Specificity in conditioning for MMA fighters part 1
Here’s the latest contribution from one of the Carnegie interns Danny Hague. Danny’s previous article 10 considerations for an effective performance programme was very well received.
This piece is a good overview of the types of conditioning fighters should be doing. Enjoy!
Specific Conditioning For Mixed Martial Arts
In my previous post ’10 Considerations for an Effective Performance Program’ I mentioned the importance of ‘Specificity’. To ensure optimal transfer for your sport in this case MMA, then the principle of specificity must be adhered to.
Usually a fight will be three rounds unless it’s a title fight when there will be five. Each round is five minutes long with a one minute rest period between each round, this creates a huge work to rest deficit. Thus total work time will be either 17 or 29 minutes long.
To cope with the physiological demands of the sport, fighters must possess a wide array of physical qualities, such as strength, power, speed, agility, aerobic and anaerobic conditioning, as well as high levels of technical skill.
Each round will consist of very high intensity alactic efforts followed by periods of random lower intensities, all ranging from striking, clinching, wrestling and groundwork.
One of the biggest misconceptions surrounding the conditioning of fighters is the use of Long Steady Distance methods for aerobic fitness. While fighters do need to possess high levels of aerobic power/capacity it is how they train for this quality that is of paramount importance. It has been tradition in many combat sports to run long distances for aerobic conditioning; however the demands for MMA are very different and training aerobically at a constant pace will do very little for the high intermittent nature of the sport. MMA requires multiple periods of high powered explosive movements interspersed with random periods of rest depending on the fight situation. So in keeping with the principle of ‘Specificity’ is long steady distance going to prepare a fighter for the ring/or cage?
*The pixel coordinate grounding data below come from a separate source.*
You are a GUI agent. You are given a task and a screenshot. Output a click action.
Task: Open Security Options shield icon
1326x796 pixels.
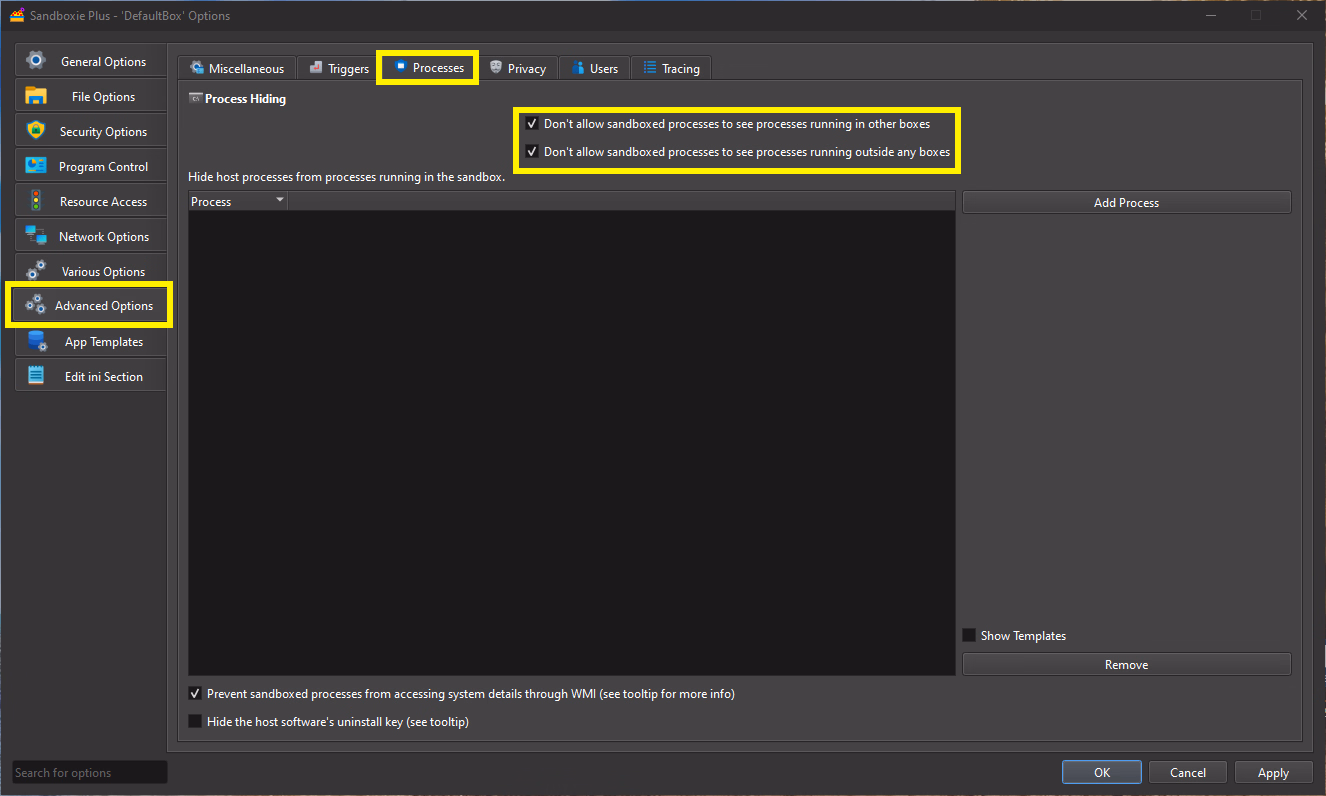tap(36, 131)
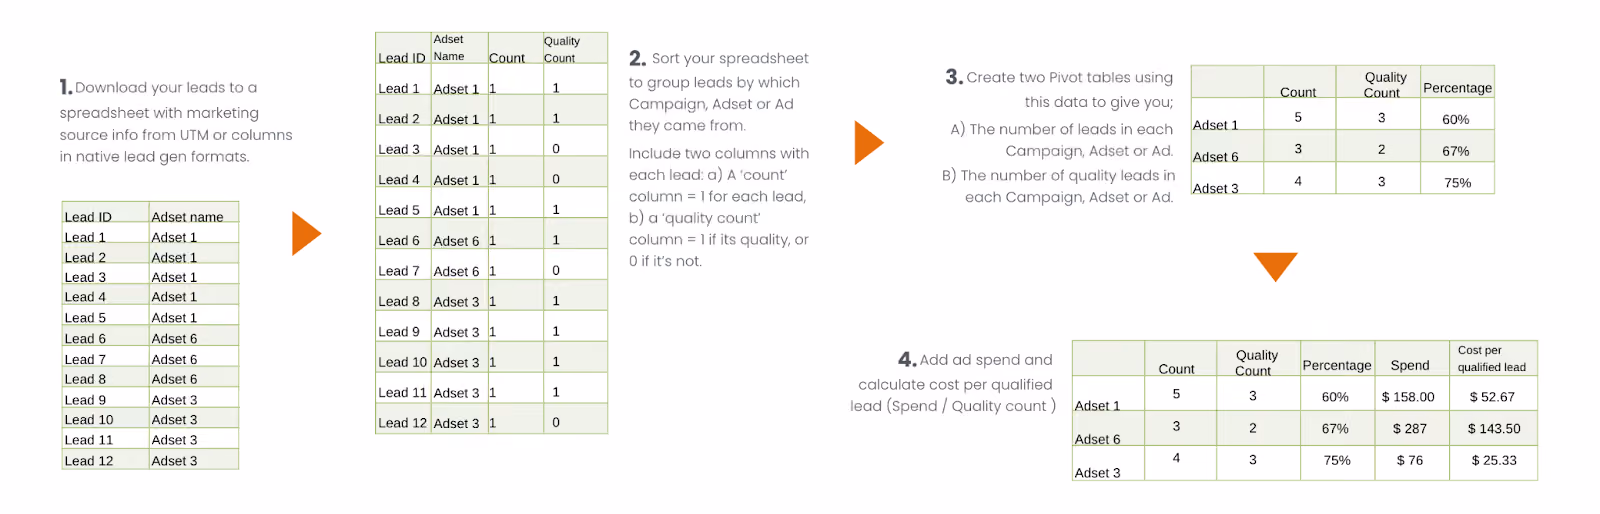Image resolution: width=1600 pixels, height=514 pixels.
Task: Click the 'Spend' header in final table
Action: [1410, 366]
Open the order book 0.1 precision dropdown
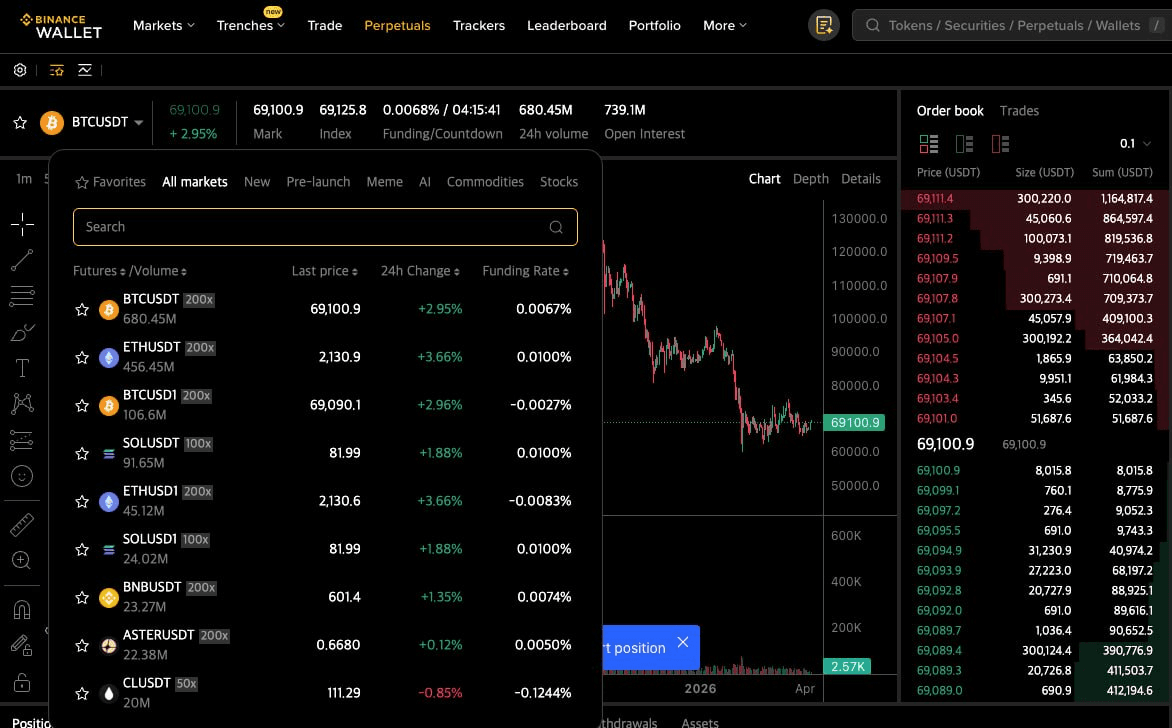The width and height of the screenshot is (1172, 728). click(1135, 144)
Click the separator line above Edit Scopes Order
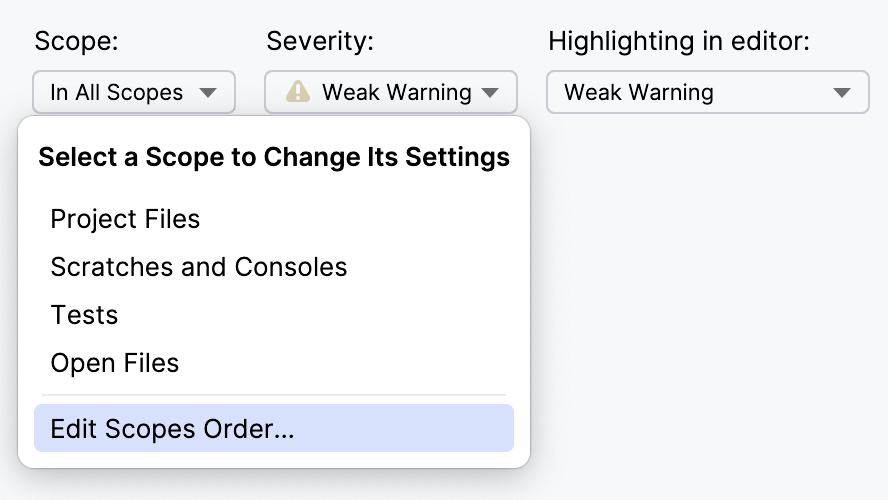 pyautogui.click(x=274, y=395)
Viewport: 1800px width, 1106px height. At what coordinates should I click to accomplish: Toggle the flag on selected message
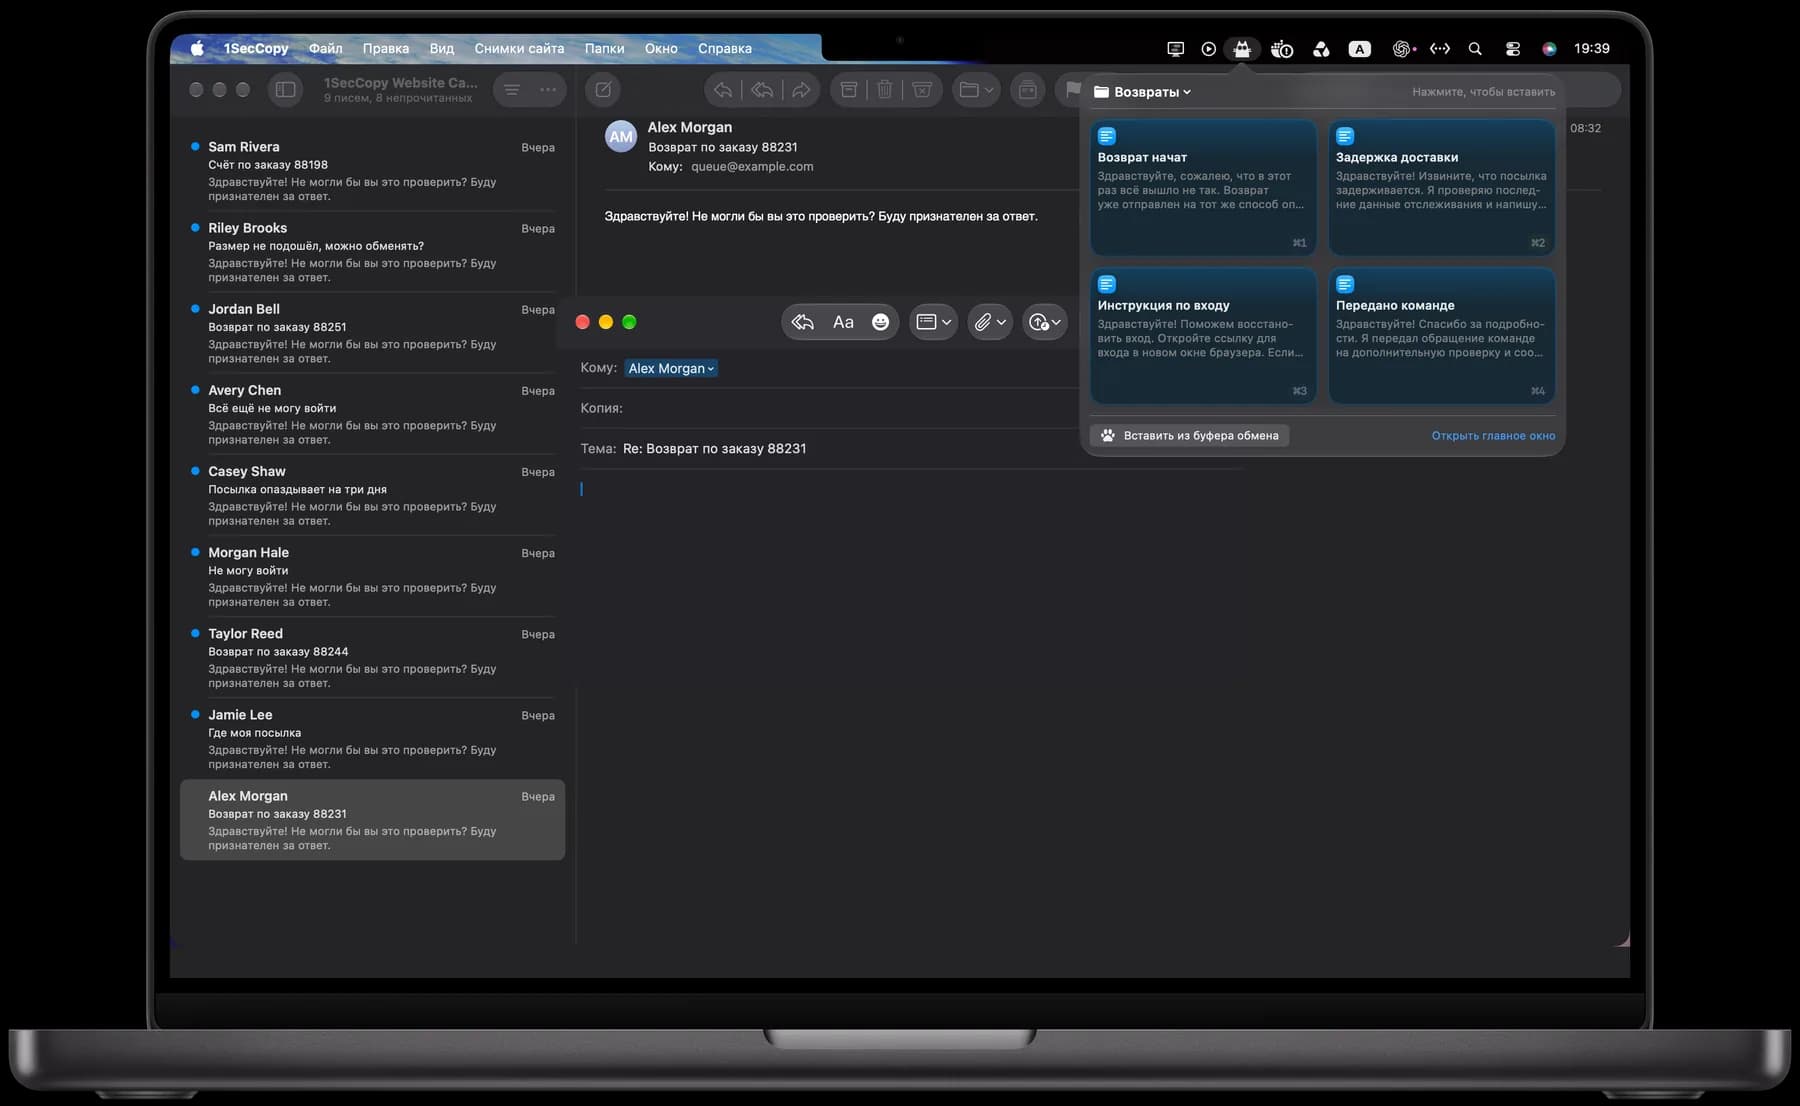coord(1072,90)
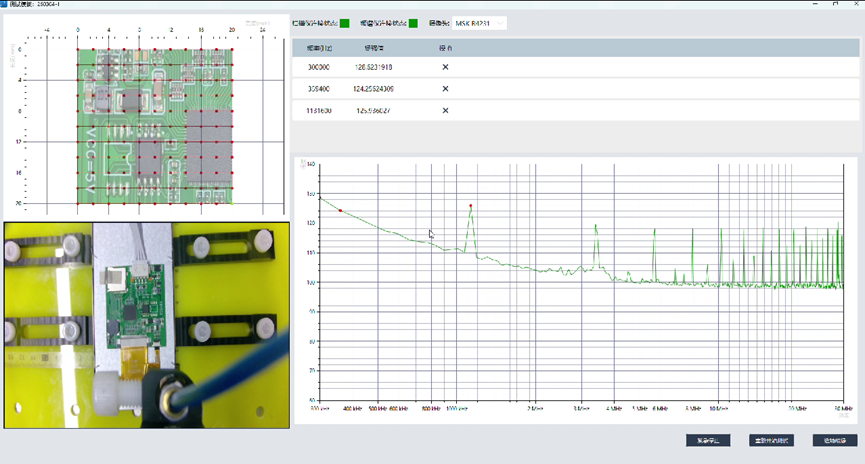Select red marker at spectrum start
Image resolution: width=865 pixels, height=464 pixels.
[340, 210]
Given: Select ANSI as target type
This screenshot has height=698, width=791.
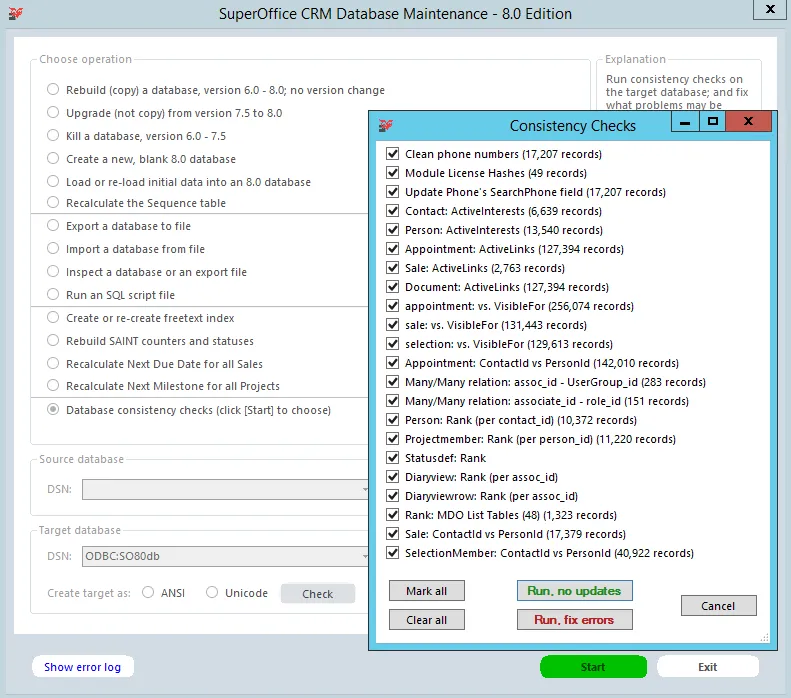Looking at the screenshot, I should [x=149, y=593].
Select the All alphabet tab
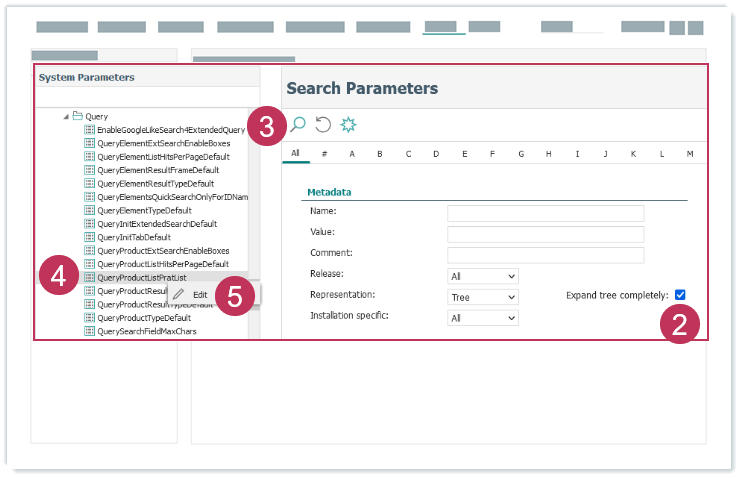Screen dimensions: 741x479 [x=295, y=154]
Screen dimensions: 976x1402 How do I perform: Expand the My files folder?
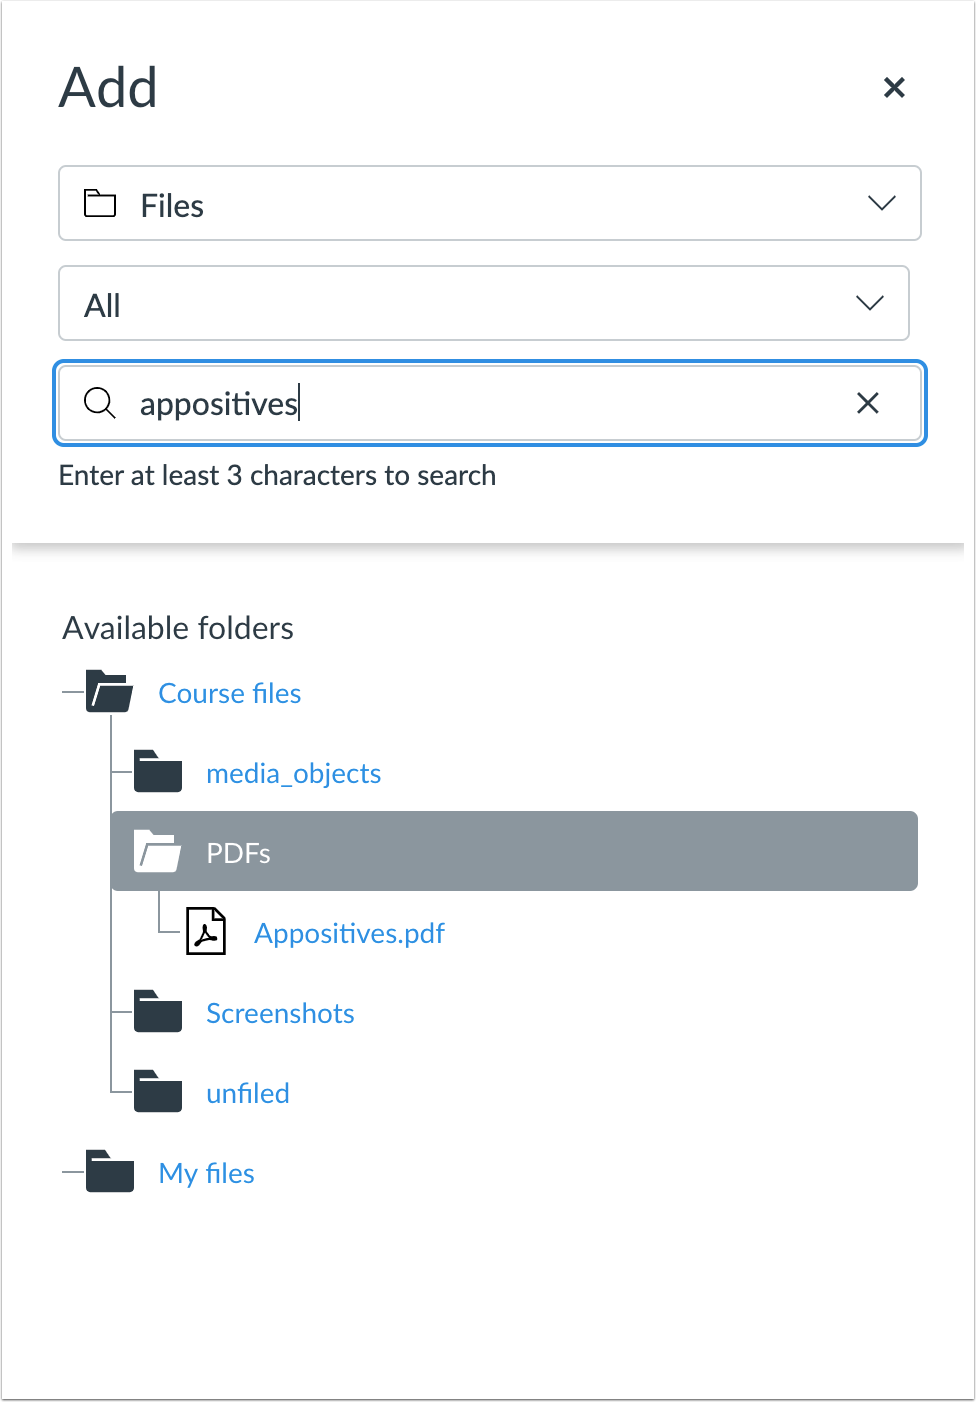pos(207,1174)
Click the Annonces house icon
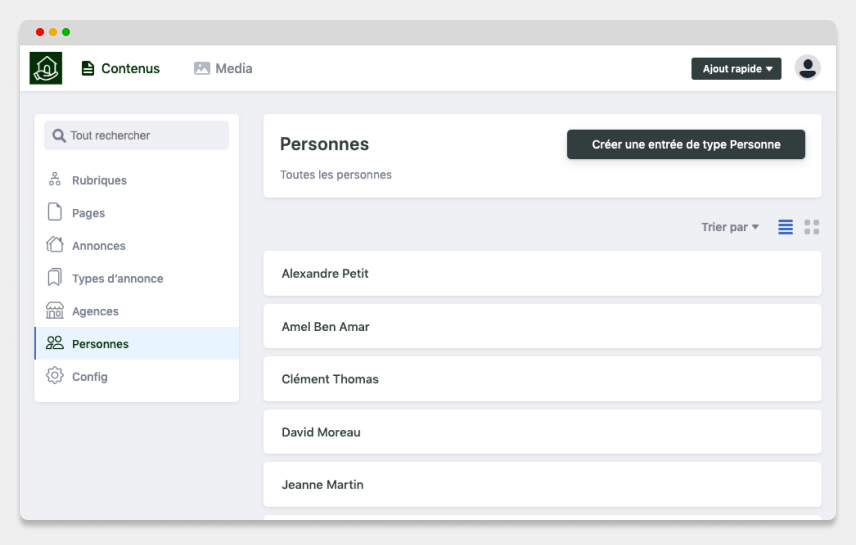This screenshot has height=545, width=856. pyautogui.click(x=56, y=246)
The human body provides energy via adenosine triphosphate (ATP). You can think of ATP as your body’s energy currency, if your body requires energy you have to pay for it with ATP. Your body does all it can to maintain ATP homeostasis within your muscles cells. As force and power increase (higher intensity) the rate of ATP expenditure increases as well, in response to this, your body increases the rate of energy production to match expenditure so that ATP is not depleted within the muscles. In order to best maintain energy balance during periods of highly variable rates of energy expenditure, the body has three energy systems that differ in terms of how fast they can regenerate ATP (power) and how long they can regenerate it for (capacity). These three systems are Alactic (ATP/PC), Lactic (Glycolytic), and Aerobic (Oxidative) with the Alactic, and Lactic being the Anaerobic systems. For high power or strength (force) outputs the anaerobic systems are responsible for producing the ATP required. These systems can provide ATP at much faster rates through non-oxidative means to support maximum power outputs, but only for very brief periods of time. Anaerobic work particularly the glycolytic system causes rapid changes in the cellular environment due to large disturbances in homeostasis, which in turn produces certain by products that cause fatigue and reduction in muscular power, this is why the body slows down and you can’t maintain a 100m sprint pace for 1 mile. Current research states that it is the increase in hydrogen ions that increase blood acidity and a drop in pH levels and not the lactate that is produced through anaerobic glycolysis that is responsible for fatigue. In fact lactate is a valuable fuel source that is used by the aerobic system to regenerate ATP. With this in mind you can see that training at a relatively steady pace for prolonged periods will not prepare the body to improve its capacity to buffer hydrogen ions. So with these points in mind you must train at high intensities to build up your alatic/lactic power and capacity.